§ Fragmento

Rosario Villajos
La educación física
Seix Barral
304 páginas
Una tarde de 1993, a las afueras de una ciudad española de tamaño medio, una adolescente de dieciséis años busca el modo de regresar a casa sin incumplir el límite horario que le han impuesto sus padres. Está desorientada porque hace apenas unos minutos tuvo que improvisar una huida: el papá de su mejor amiga acaba de hacerle algo. De ahí que La educación física nos presente a su protagonista perdida y sola en algún punto de la periferia. A lo largo de las cuatro horas siguientes, los lectores acompañaremos a Catalina mientras hace autostop, sube a un autobús, camina, interactúa con otras personas… Y descubriremos que sentirá miedo en todo momento. Y nos contagiaremos de ese miedo, por mucho que el suspense de las situaciones sea ambiguo (y qué bien lo maneja la autora), por mucho que allá afuera las amenazas se disfracen de costumbres legítimas o de comprensibles réplicas biológicas, los-hombres-ya-se-sabe, ante la única culpa verdadera, la que carga ella, Catalina, que a fin de cuentas es una chica, es decir, una provocación encarnada e inaugural.
Pero, pese a la perturbación y el temor que asedian a Catalina, su mente no se detiene en las circunstancias inmediatas, ávida de encontrar respuestas. Inquisitivo, dotado de ese tipo de lucidez incipiente que arraiga en las inseguridades de algunas adolescencias, su pensamiento recrea sin cesar los hitos biográficos que configuraron las dudas que hoy la acechan, el enfrentamiento que vive con su propio cuerpo, con su sexualidad y los mandatos de género. Para entender lo ocurrido (la agresión ajena, pero sobre todo el colapso que ha experimentado al sufrirla), Catalina hace recuento de las innumerables lecciones magistrales que desde niña le han ido enseñando que el terror, la represión y el silencio son el hábitat natural de las criaturas femeninas, los únicos mecanismos de defensa válidos. A veces esas enseñanzas las impartieron el Hogar o el Colegio; pero también asomaron en cuanto Catalina quiso forjar amistades, complicidades o noviazgos.
La estructura de La educación física alterna el relato de esas horas escasas (contadas en presente) con múltiples puntos de fuga narrativa (conjugados en pasado) que indagan en el tema central de la novela: los mecanismos represivos que apuntalan el control social sistemático sobre los cuerpos de las mujeres. Rosario Villajos resuelve el ir y venir entre distintos planos temporales con una agilidad sin apenas fisuras, en parte gracias a su talento destiladamente narrativo, y en parte porque las correspondencias que establece entre acontecimientos siempre iluminan algún matiz.

§ Datos proporcionados
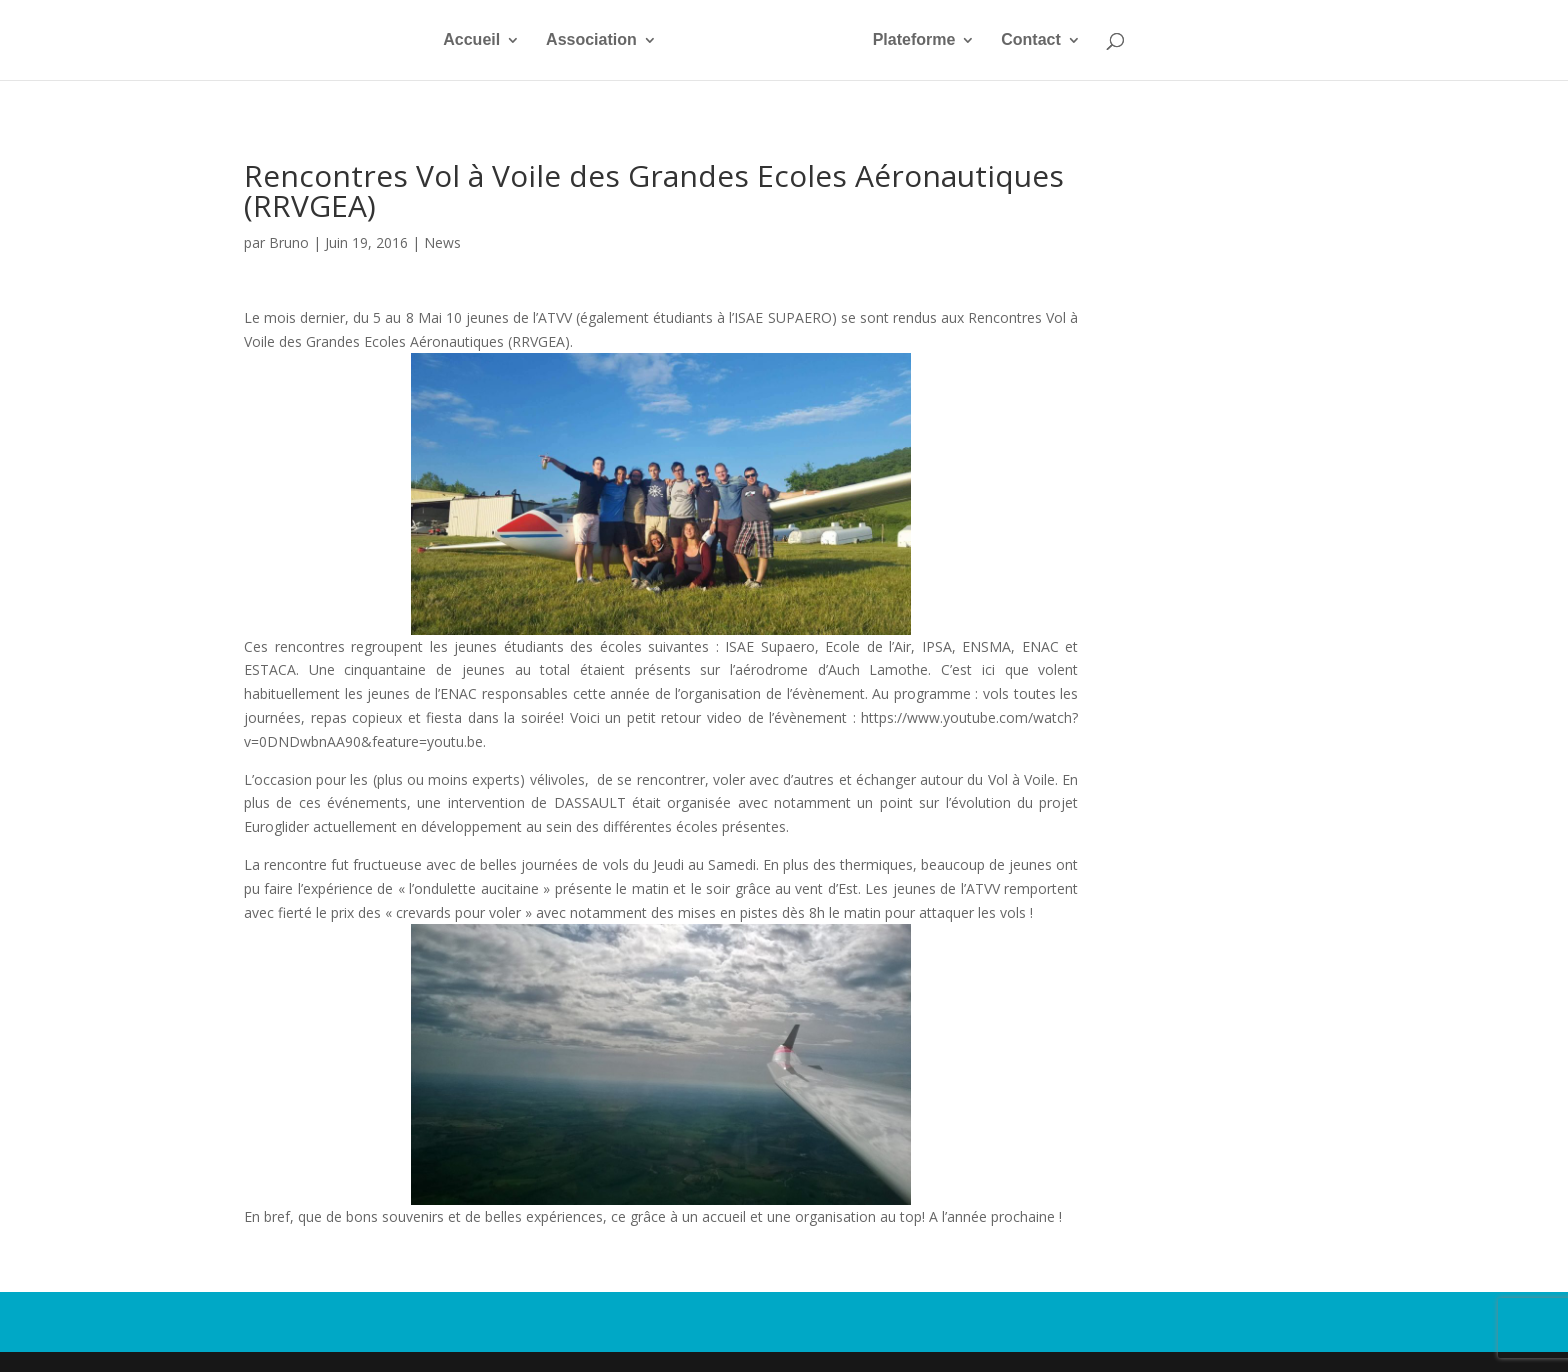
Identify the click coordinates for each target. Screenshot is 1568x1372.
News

§ Objetivo
Según el fragmento, ¿en qué tiempo verbal se cuentan las horas que pasa Catalina después de escapar?

§ Tarea resuelta
En presente.